How I long for those days. *sigh*

Go Go Greylisting!

Tuesday April 08, @02:06PM
Spam
Wow, postgrey just got rid of 99% of my spam, before it gets to spamassassin, and with no false positives (any standards-compliant mailers can get through it). I should have done this ages ago.

I hate Unix schedulers

Wednesday March 26, @02:04PM
Unix

One of the things that annoyed the hell out of me when I made the "big switch" around 2000-2002 from AmigaOS to Linux, is the dynamic scheduling. I'm pretty sure I've bitched in my /. journal about this before, but I'm too lazy to go back and look.

Hey, when I "nice" a time-consuming process, I fucking expect it to not slow my computer down, no matter how CPU-intense it is. That's how it was on AmigaOS: I could run as many tasks as I wanted, and as long as I gave them a priority lower (or was it higher, damn I don't remember the specifics) than 0, it had absolutely no impact on the responsiveness of the computer, and anything that I ran at a normal priority, ran just as fast as it would if I hadn't been running those other tasks at all. That's the joy of an absolute scheduler: it starves the low-priority tasks, and as a user that's what I want.

But all the so-called "modern" systems after the 1980s, from OS/2 to Windows to Linux (and now Mac OS as of version 10) totally fuck this up.

My Mac here at work runs a long job every morning, that I have niced.

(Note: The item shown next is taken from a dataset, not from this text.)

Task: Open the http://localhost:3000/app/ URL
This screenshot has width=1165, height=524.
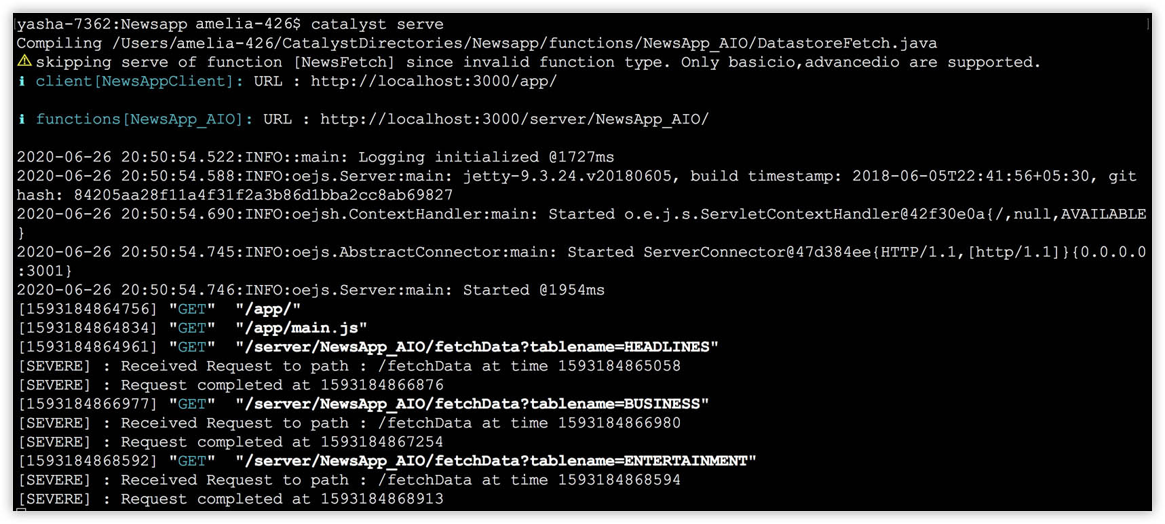Action: 434,81
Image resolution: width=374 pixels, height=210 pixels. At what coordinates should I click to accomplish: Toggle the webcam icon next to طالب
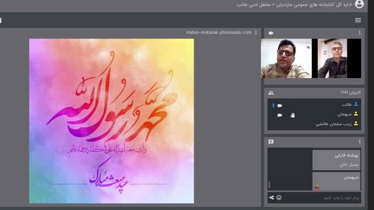[280, 105]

When it's running, the whole damn machine feels sluggish and -- seriously -- I can out-type the speed at which my fucking keystrokes are appearing in this fucking web browser's textarea. It is so utterly ridiculous that a 1.5GHz machine can't run as fast as 50 MHz Amiga.

Niced processes should starve if there's anything better to do. Absolutely starve. That is a good thing, not a bad thing.

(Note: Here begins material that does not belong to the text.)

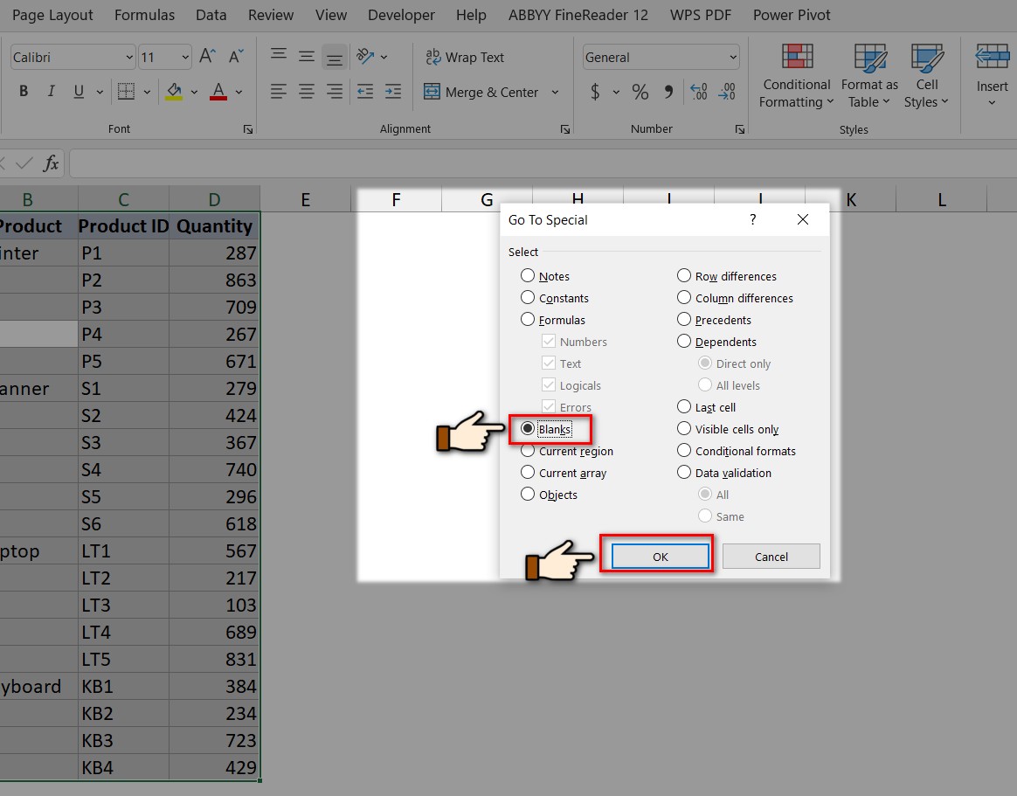The width and height of the screenshot is (1017, 796).
Task: Apply Italic formatting icon
Action: [51, 92]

But can Unix have this? Nooooo, because something (I don't know what) might deadlock (at least according to Linus, when the topic comes up in the context of Linux). Well, get your locks sorted out, Unixheads, so that maybe someday Unix can run as fast as an Amiga that has a tenth of the processing power.

Burn Forever, Golden West

Thursday February 28, @09:07PM
User Journal
Saturday night, I was headbanging to Ultimatum at the Golden West Saloon. Last night (Wednesday), I was right next door at the Launchpad, for The Dirty Novels, Lions, and SuperGiant. At a little before 1:00am this morning, I left, drunkenly staggering right by the Golden West, briefly glancing into the dark window (it was closed).

I would never see it again.

It's destroyed. A fire erupted at about 6 this morning (WTF happened?!). When I walked by it again on my way to work a few hours later, it was totally gutted. I could see right through the front of the building, out into the parking lot behind it.

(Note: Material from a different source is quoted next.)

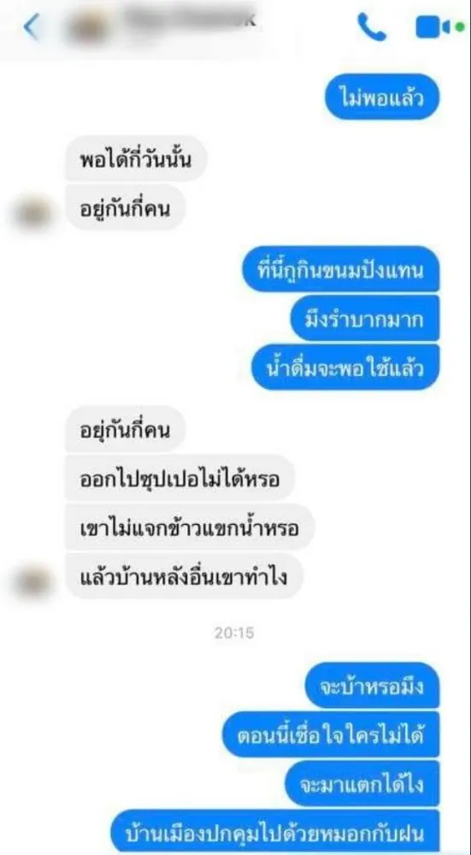
Task: Go back using the blue chevron arrow
Action: (31, 26)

So.. a bar burned down. What's the big deal? It's just a bar, right? No. This place was special. It was fucking gorgeous, easily the nicest-looking bar in Albuquerque. Classically decorated decades ago.. timeless. Red velvet-covered walls, chandeliers, tin roof, the Puccini opera posters -- they're gone.

I saw many many shows there, mostly metal. I particularly remember one snowy Tuesday night about 4 years ago, seeing my favorite local band, Wisdom of the Leech. I was the only fan who showed up, and they still played for me.

I had my first Bridgeport IPA there. It happened after I tried a "new" (at the time) awful-tasting cloyingly-sweet stout (I won't name names), and I had to wash the taste out of my mouth. "Do you have any IPAs?" I asked. I wasn't even a hophead at the time; I just wanted some bitterness. Mathias served me a Bridgeport and I fell in love with it. Over the next few years, I didn't even have to order; Ryan or Christine would see me and start walking to the right tap.

I've brought dates there, been shot down there, got "lucky" there, sulked there, and celebrated there. And rocked, rocked, and rocked.

Read the musicians' reactions at rocksquawk, see photos at The Alibi. KOB, New Mexico Business Weekly.

The Launchpad, next door and also damaged, is closed for a few months too. It will be back. Serious doubts about the Golden West, though, and even if they rebuild, it won't be the same. It was the one bar where the original fixtures will actually be missed. Every other place in this town was replaceable. That one wasn't.